Supplied data ::
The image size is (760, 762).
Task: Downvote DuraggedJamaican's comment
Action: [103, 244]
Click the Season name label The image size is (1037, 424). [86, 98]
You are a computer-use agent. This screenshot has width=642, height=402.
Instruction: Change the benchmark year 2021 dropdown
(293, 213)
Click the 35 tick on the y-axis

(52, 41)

--

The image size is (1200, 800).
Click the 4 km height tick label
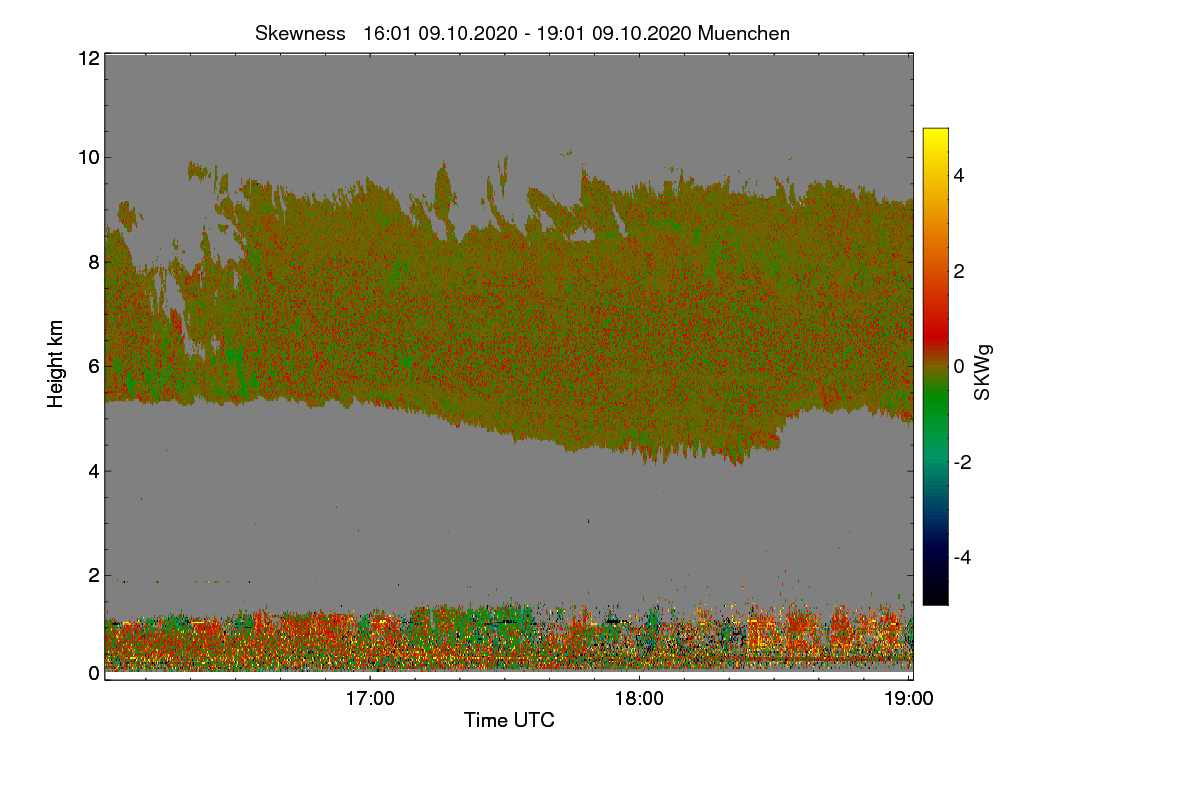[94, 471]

---

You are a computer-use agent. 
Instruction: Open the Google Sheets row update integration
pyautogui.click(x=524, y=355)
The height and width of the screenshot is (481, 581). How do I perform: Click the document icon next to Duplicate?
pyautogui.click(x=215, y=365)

What needs to be done ::
Lines holding the string "agent": find them in the listing above and copy each one.

Output below ::
You are a computer-use agent. This screenshot has width=642, height=402.
You are a computer-use agent. 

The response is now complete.